**DATA PROVIDED**
'''
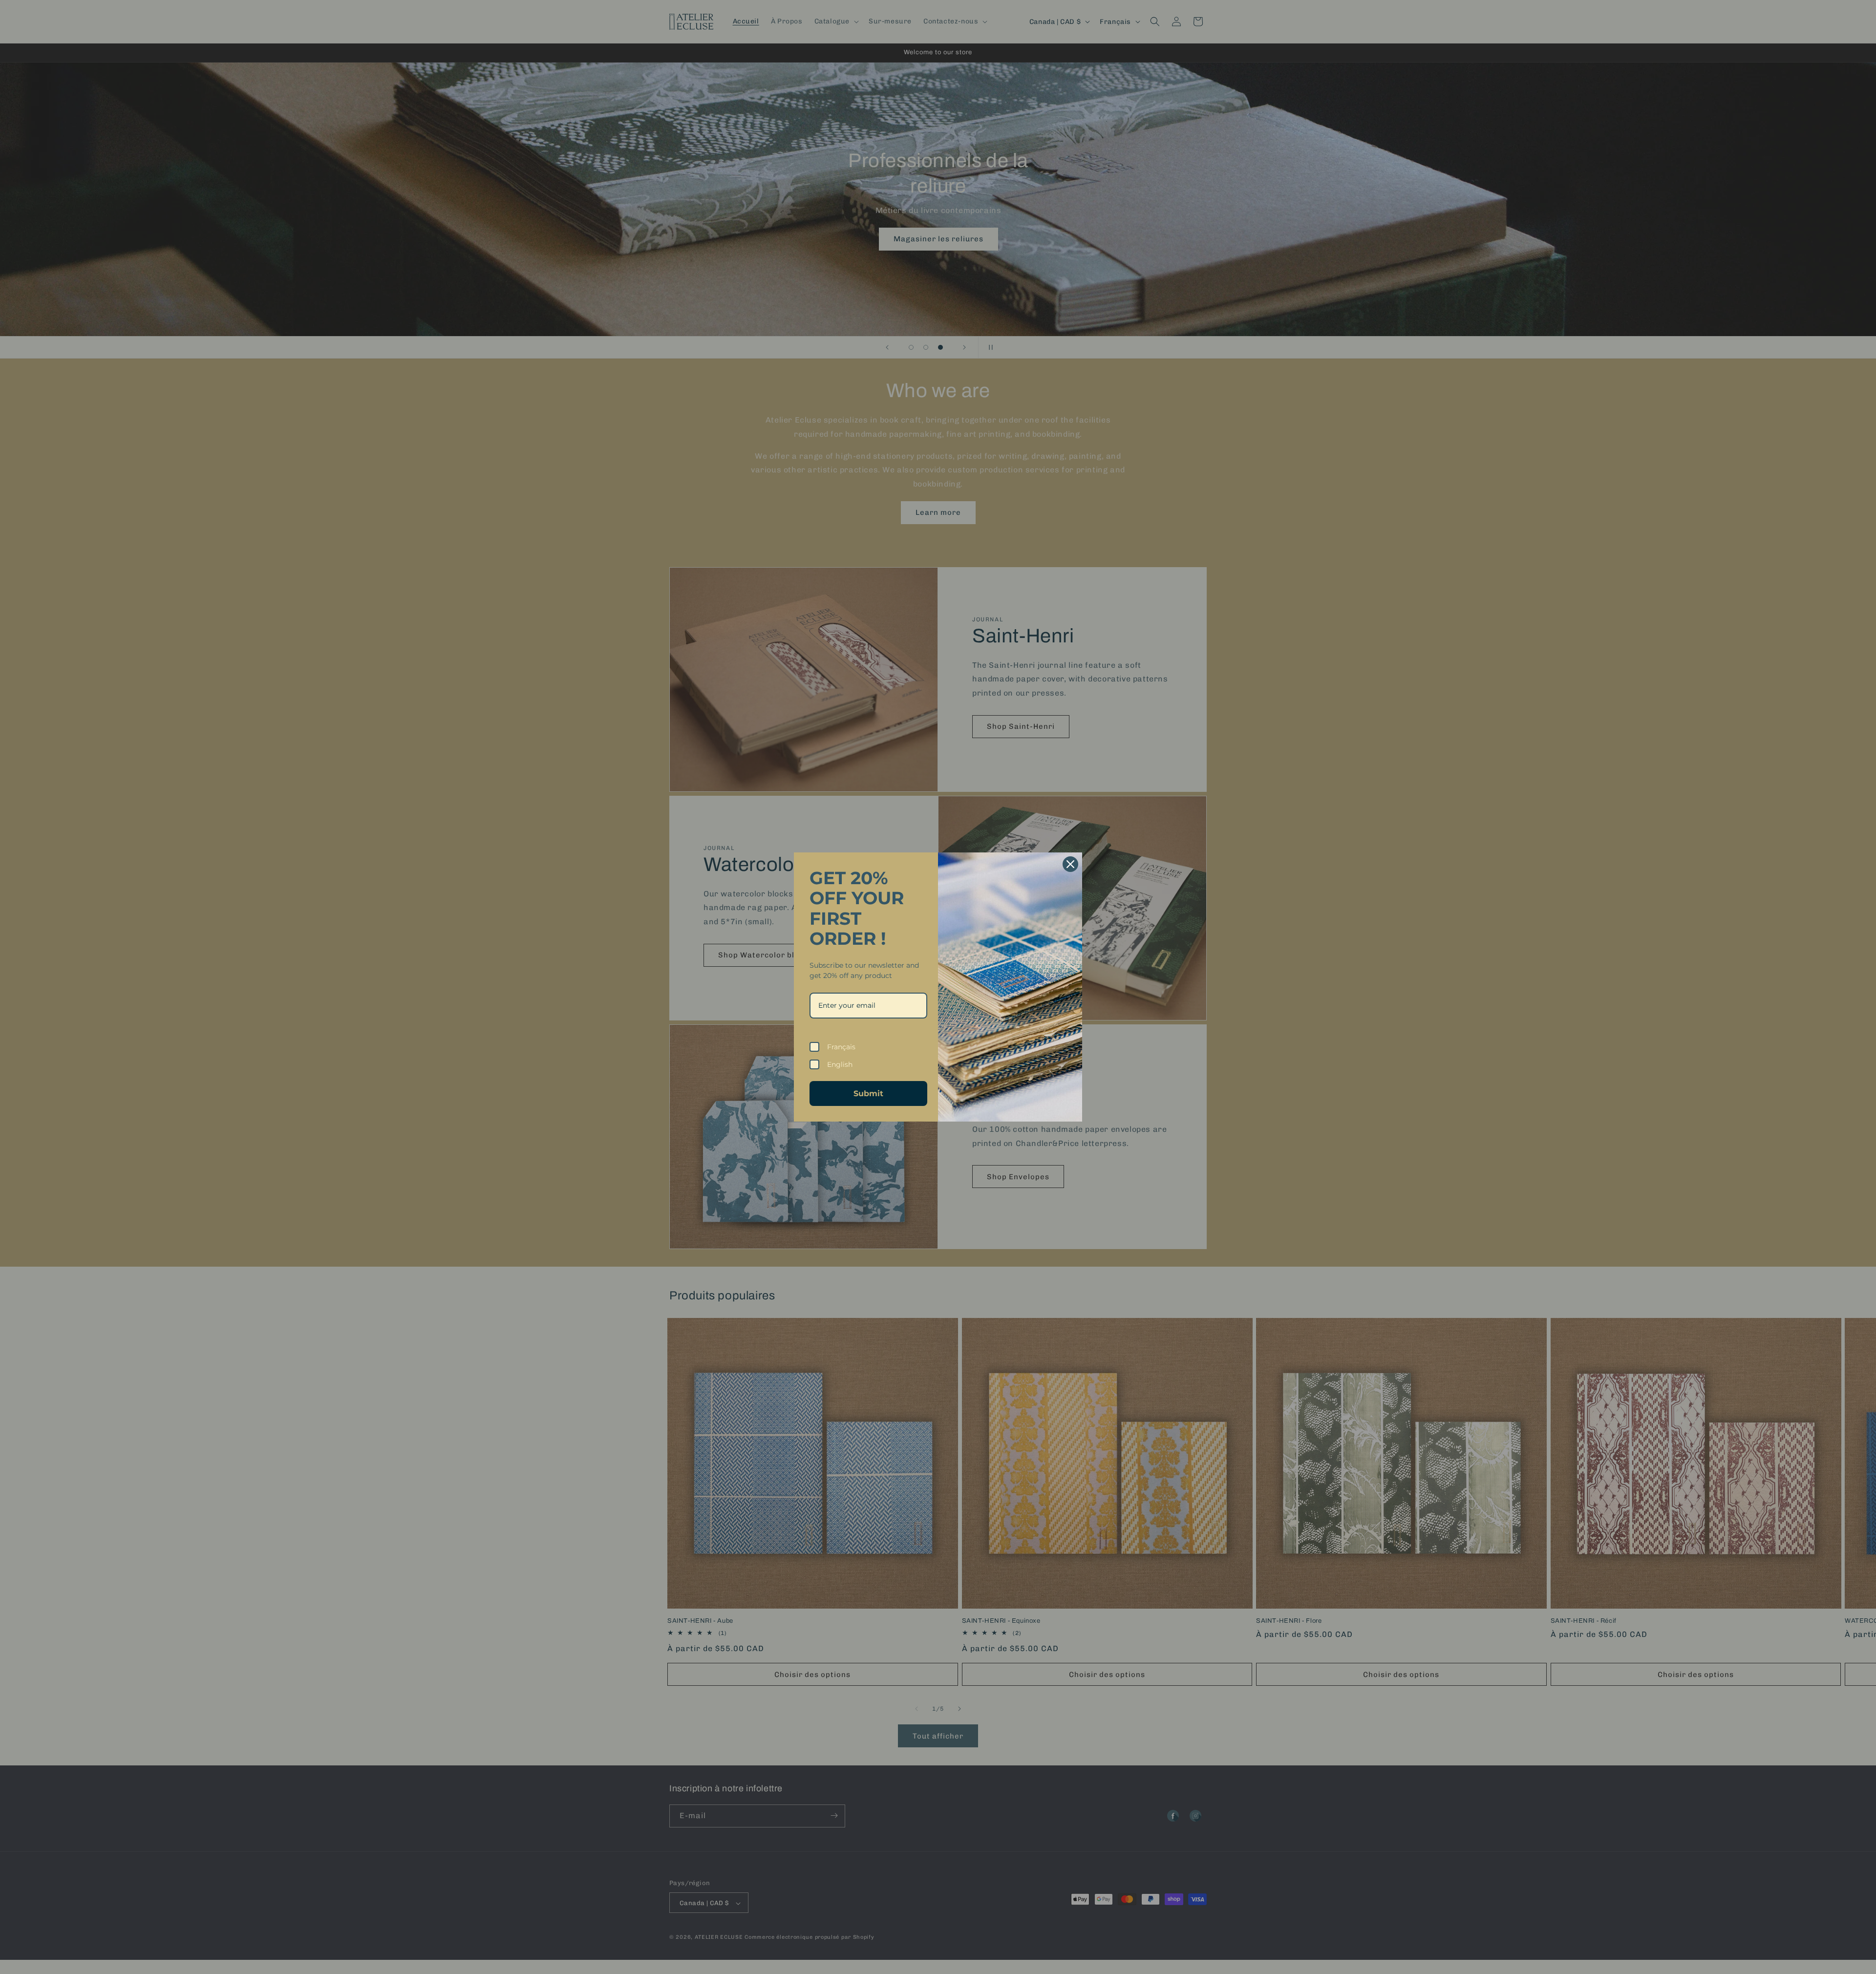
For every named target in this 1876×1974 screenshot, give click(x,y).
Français (841, 1046)
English (840, 1064)
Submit (868, 1093)
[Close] (1070, 864)
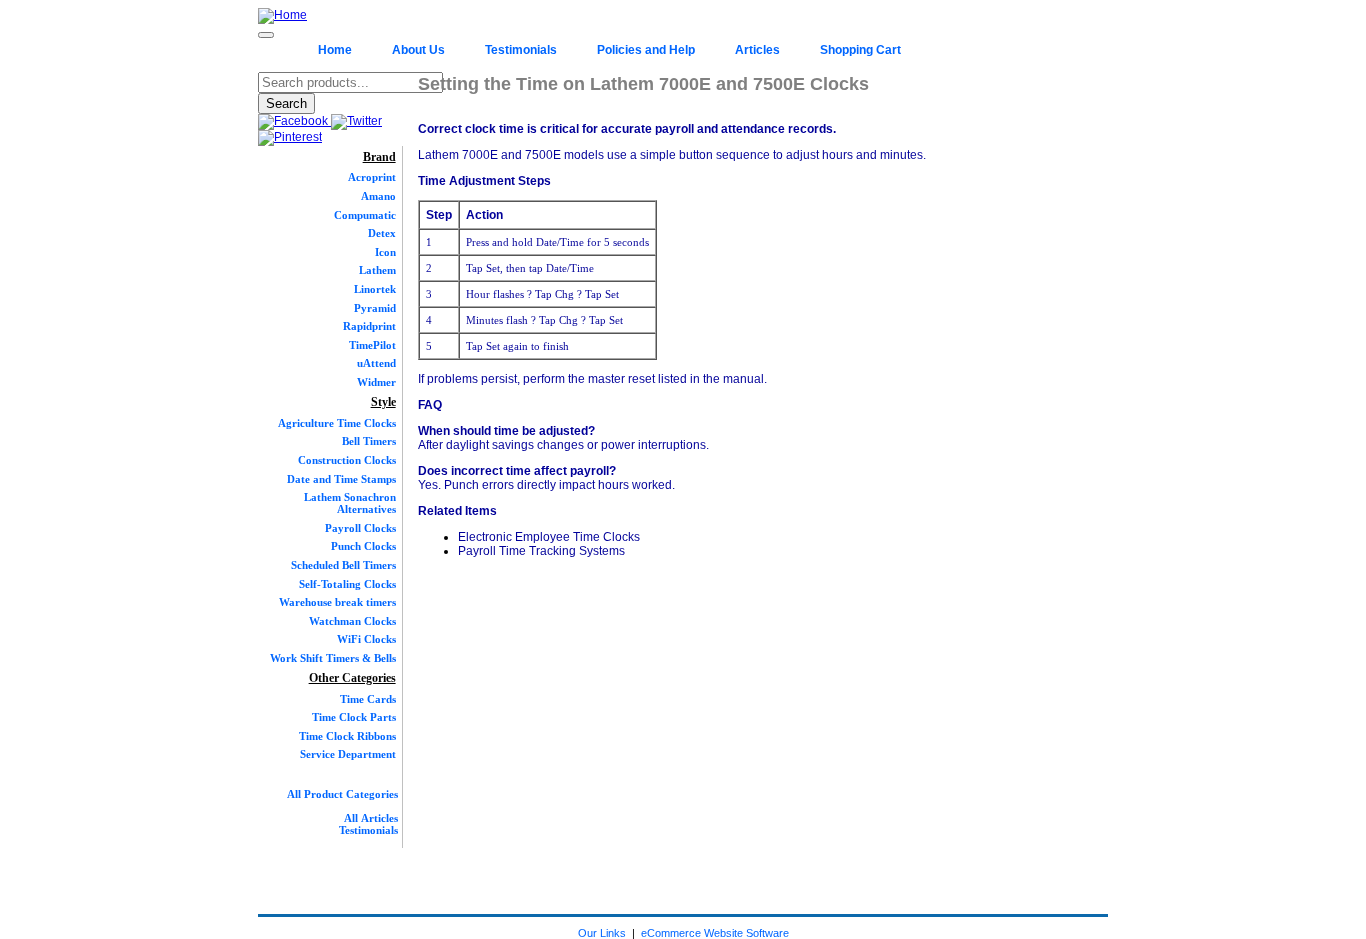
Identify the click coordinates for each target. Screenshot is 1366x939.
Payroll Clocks (360, 528)
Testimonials (521, 50)
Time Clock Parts (354, 717)
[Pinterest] (290, 137)
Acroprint (372, 177)
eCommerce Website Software (715, 933)
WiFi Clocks (366, 639)
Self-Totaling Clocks (347, 584)
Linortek (375, 289)
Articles (757, 50)
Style (383, 402)
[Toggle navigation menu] (266, 35)
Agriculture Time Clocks (337, 423)
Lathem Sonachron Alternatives (350, 503)
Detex (382, 233)
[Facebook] (294, 121)
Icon (385, 252)
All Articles (371, 818)
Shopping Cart (860, 50)
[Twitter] (356, 121)
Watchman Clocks (352, 621)
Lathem (377, 270)
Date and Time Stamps (341, 479)
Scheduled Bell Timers (343, 565)
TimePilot (372, 345)
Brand (379, 157)
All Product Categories (342, 794)
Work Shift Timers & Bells (333, 658)
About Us (418, 50)
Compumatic (365, 215)
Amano (378, 196)
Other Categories (352, 678)
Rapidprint (369, 326)
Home (335, 50)
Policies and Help (646, 50)
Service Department (348, 754)
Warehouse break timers (337, 602)
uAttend (376, 363)
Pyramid (375, 308)
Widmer (376, 382)
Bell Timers (369, 441)
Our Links (602, 933)
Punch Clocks (363, 546)
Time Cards (368, 699)
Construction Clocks (347, 460)
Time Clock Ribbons (347, 736)
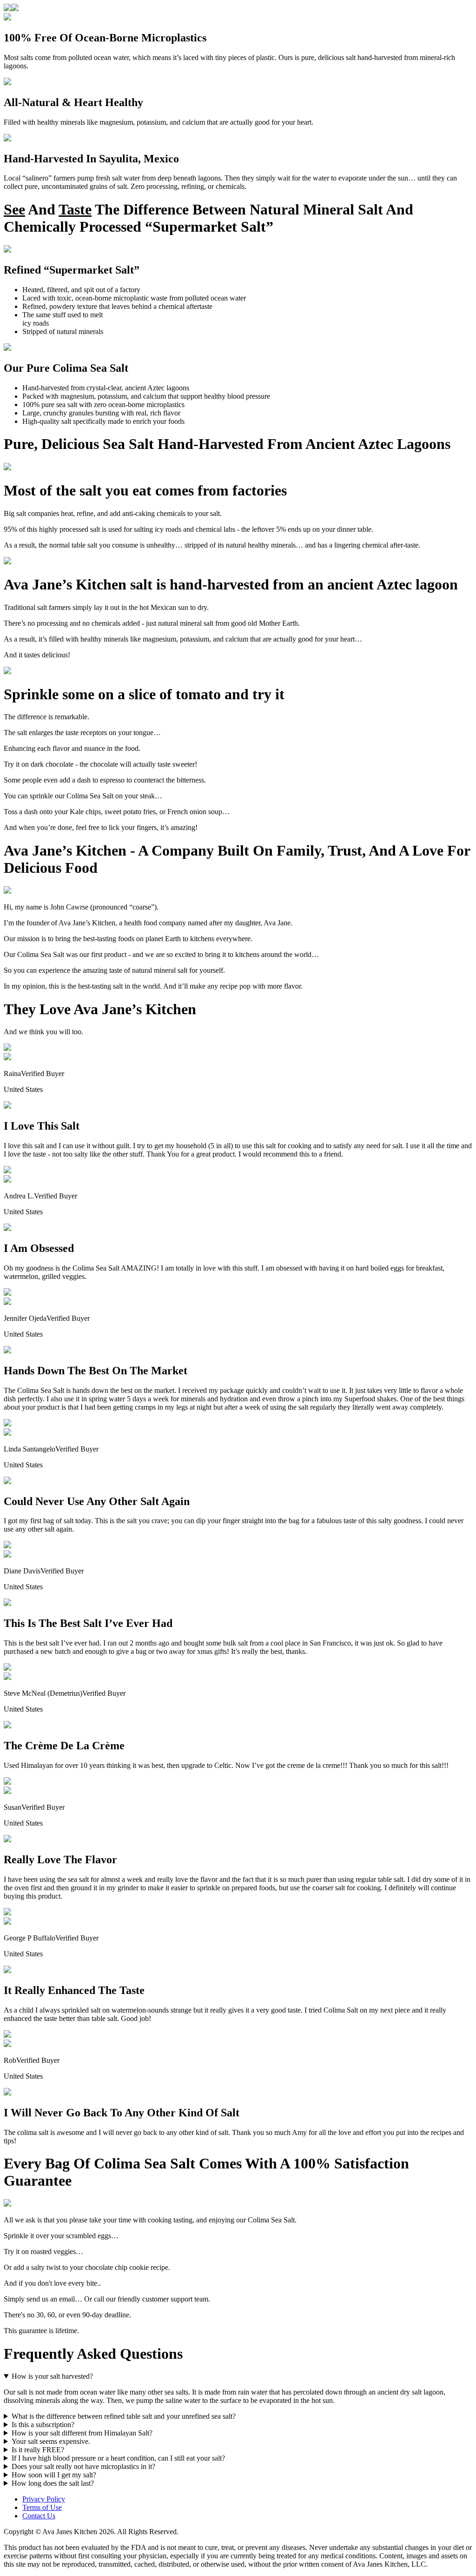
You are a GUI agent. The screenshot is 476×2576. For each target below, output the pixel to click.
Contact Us (38, 2516)
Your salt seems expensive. (51, 2441)
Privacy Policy (43, 2499)
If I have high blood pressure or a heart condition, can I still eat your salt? (118, 2458)
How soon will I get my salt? (54, 2475)
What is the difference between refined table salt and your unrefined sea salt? (124, 2416)
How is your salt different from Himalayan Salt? (82, 2433)
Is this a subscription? (43, 2425)
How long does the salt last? (53, 2483)
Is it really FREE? (38, 2450)
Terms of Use (42, 2507)
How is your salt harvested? (52, 2376)
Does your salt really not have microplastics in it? (83, 2466)
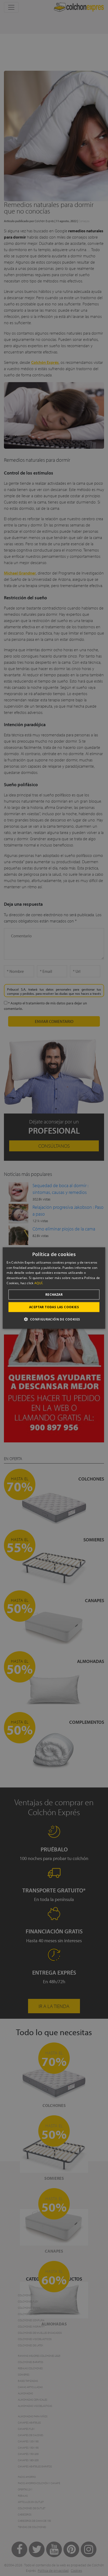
'''
**DIRECTIONS**
Only these lines belong in the answer: the first line of the listing above through the line holding "All Articles (371, 818)", printed exactly and without pictures.

**WORKED SOLUTION**
For every named target in this 1876×1974 screenshot, give click(x,y).
Français (841, 1046)
English (840, 1064)
Submit (868, 1093)
[Close] (1070, 864)
Identify the click coordinates for each target. Screenshot is 1366x939.
Payroll Clocks (360, 528)
Testimonials (521, 50)
Time Clock Parts (354, 717)
[Pinterest] (290, 137)
Acroprint (372, 177)
eCommerce Website Software (715, 933)
WiFi Clocks (366, 639)
Self-Totaling Clocks (347, 584)
Linortek (375, 289)
Articles (757, 50)
Style (383, 402)
[Toggle navigation menu] (266, 35)
Agriculture Time Clocks (337, 423)
Lathem Sonachron Alternatives (350, 503)
Detex (382, 233)
[Facebook] (294, 121)
Icon (385, 252)
All Articles (371, 818)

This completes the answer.